On August 9, 1945, a second atom bomb is dropped on Japan by the United States, at Nagasaki, resulting finally in Japan’s unconditional surrender.
The devastation wrought at Hiroshima was not sufficient to convince the Japanese War Council to accept the Potsdam Conference’s demand for unconditional surrender. The United States had already planned to drop their second atom bomb, nicknamed “Fat Man,” on August 11 in the event of such recalcitrance, but bad weather expected for that day pushed the date up to August 9th. So at 1:56 a.m., a specially adapted B-29 bomber, called “Bockscar,” after its usual commander, Frederick Bock, took off from Tinian Island under the command of Maj.

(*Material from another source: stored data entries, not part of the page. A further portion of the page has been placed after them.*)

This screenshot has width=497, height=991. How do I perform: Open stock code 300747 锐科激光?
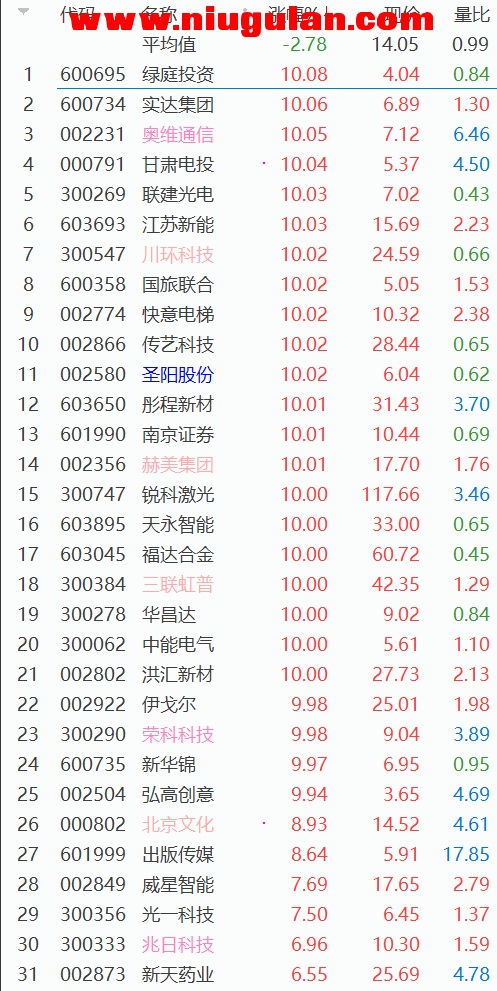pyautogui.click(x=93, y=494)
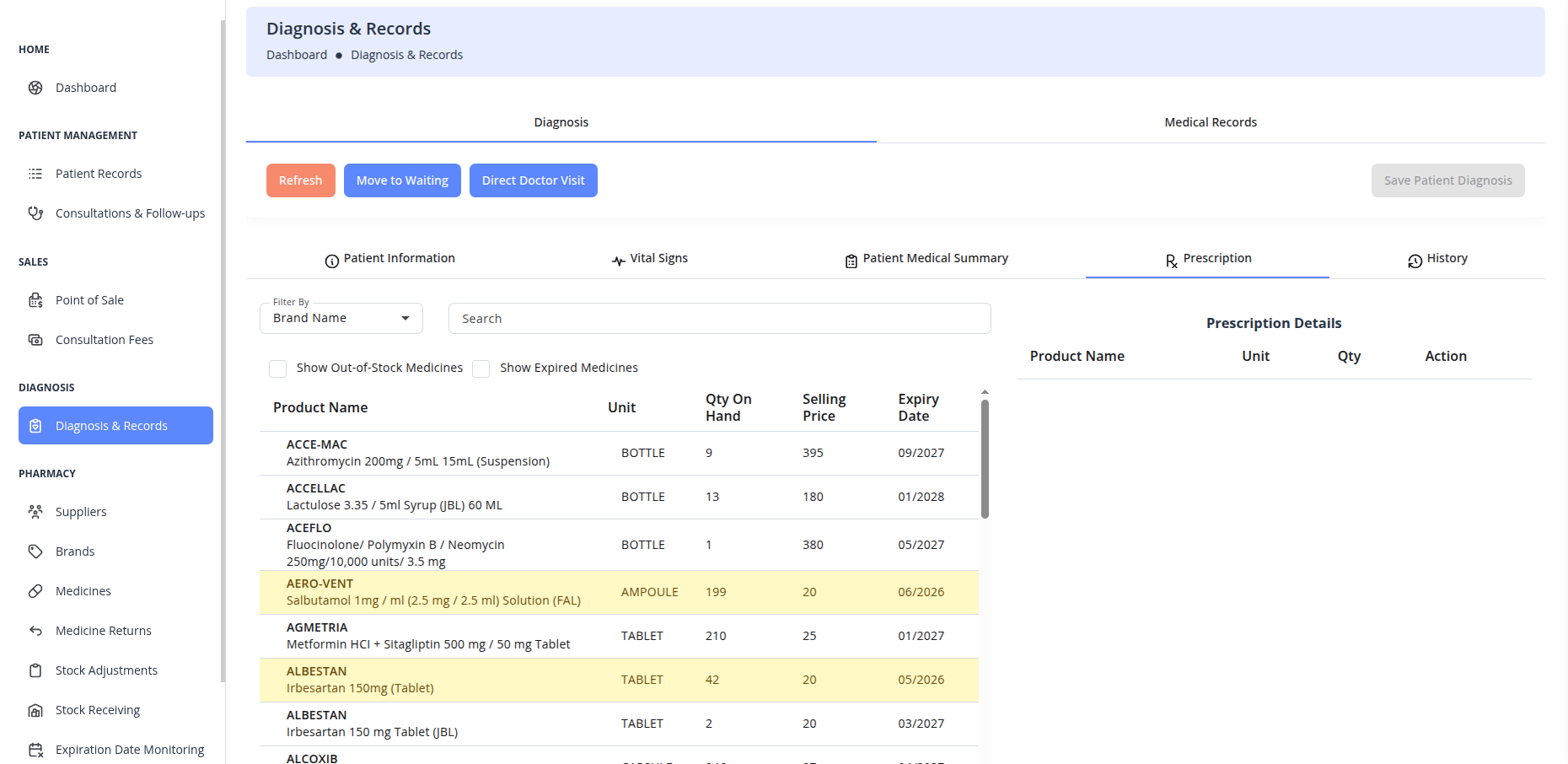Image resolution: width=1568 pixels, height=764 pixels.
Task: Click the Point of Sale icon
Action: coord(35,300)
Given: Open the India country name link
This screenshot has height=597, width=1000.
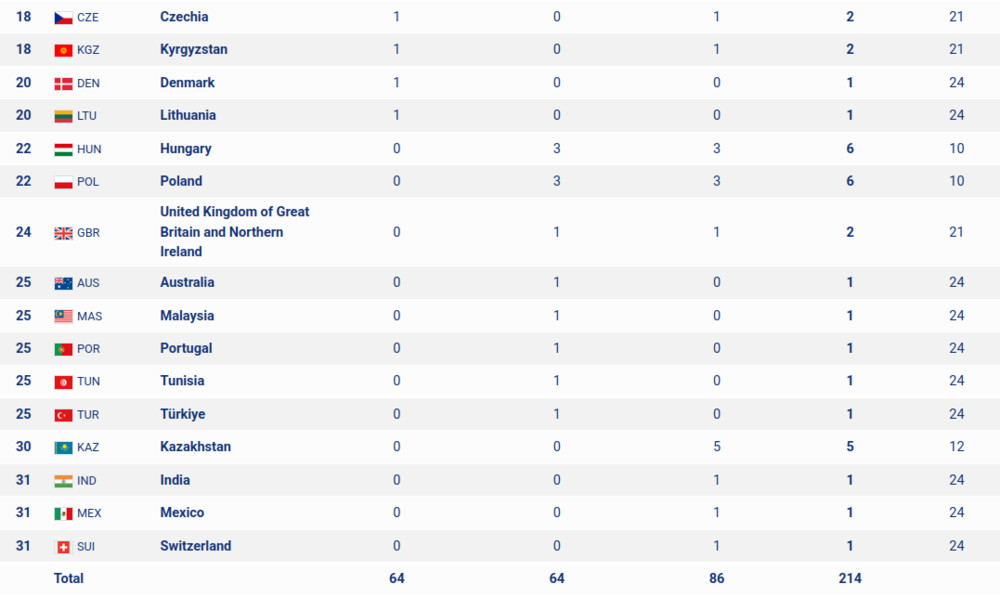Looking at the screenshot, I should 175,480.
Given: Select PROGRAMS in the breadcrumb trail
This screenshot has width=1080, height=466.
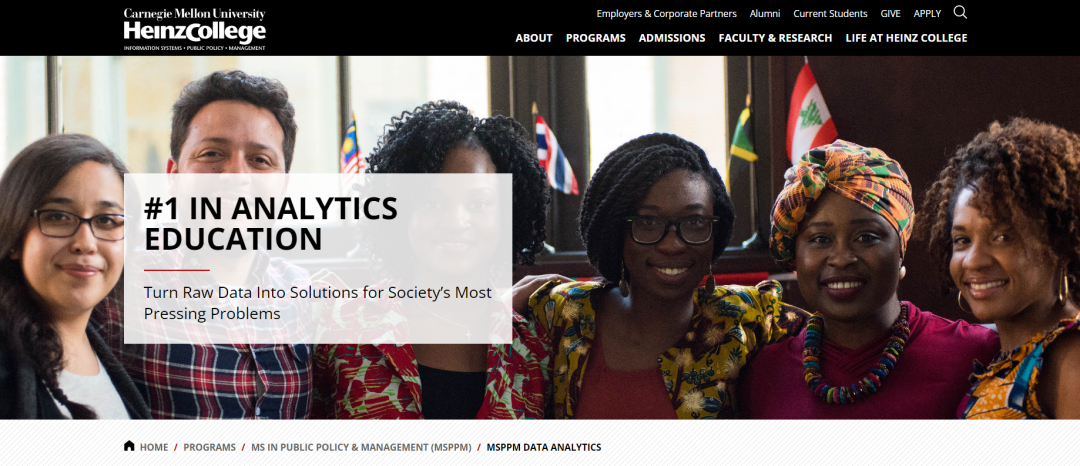Looking at the screenshot, I should 209,447.
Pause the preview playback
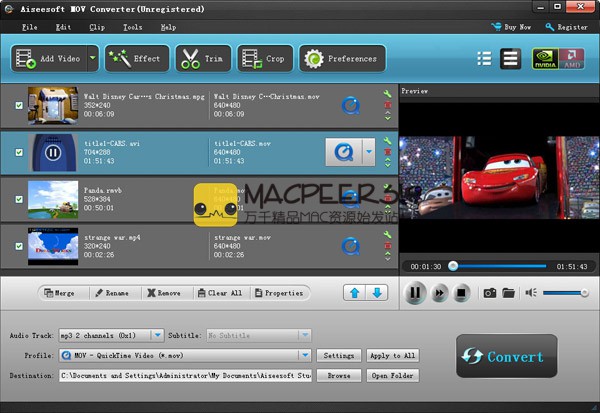 (x=415, y=293)
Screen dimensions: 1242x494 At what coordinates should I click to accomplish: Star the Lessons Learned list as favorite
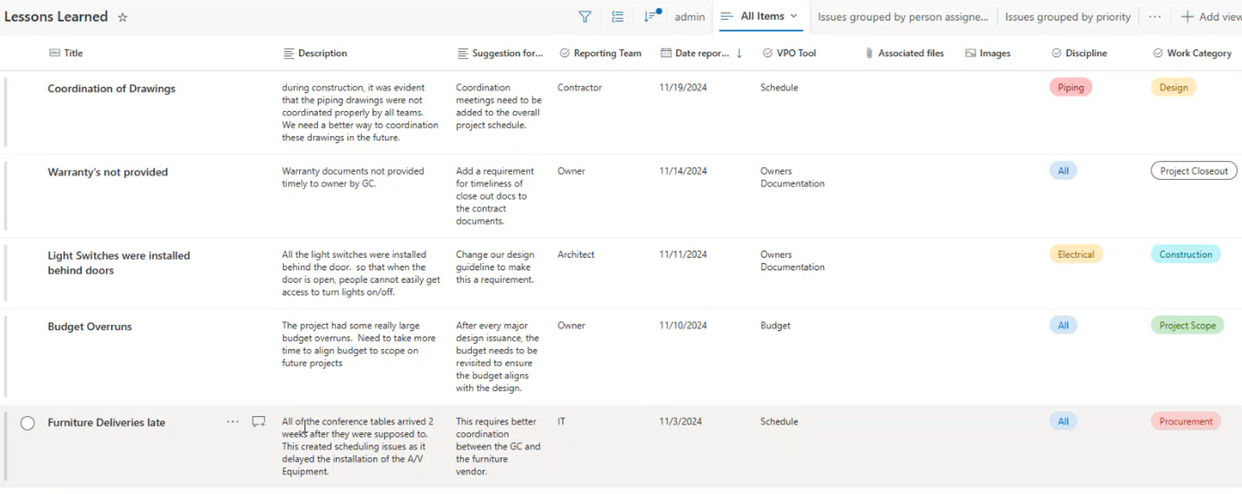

Charles W. Sweeney.
The crew of the Boeing B-29 bomber, Enola Gay, which made the flight over Hiroshima to drop the first atomic bomb. Left to right kneeling; Staff Sergeant George R. Caron; Sergeant Joe Stiborik; Staff Sergeant Wyatt E. Duzenbury; Private first class Richard H. Nelson; Sergeant Robert H. Shurard. Left to right standing; Major Thomas W. Ferebee, Group Bombardier; Major Theodore Van Kirk, Navigator; Colonel Paul W. Tibbetts, 509th Group Commander and Pilot; Captain Robert A. Lewis, Airplane Commander.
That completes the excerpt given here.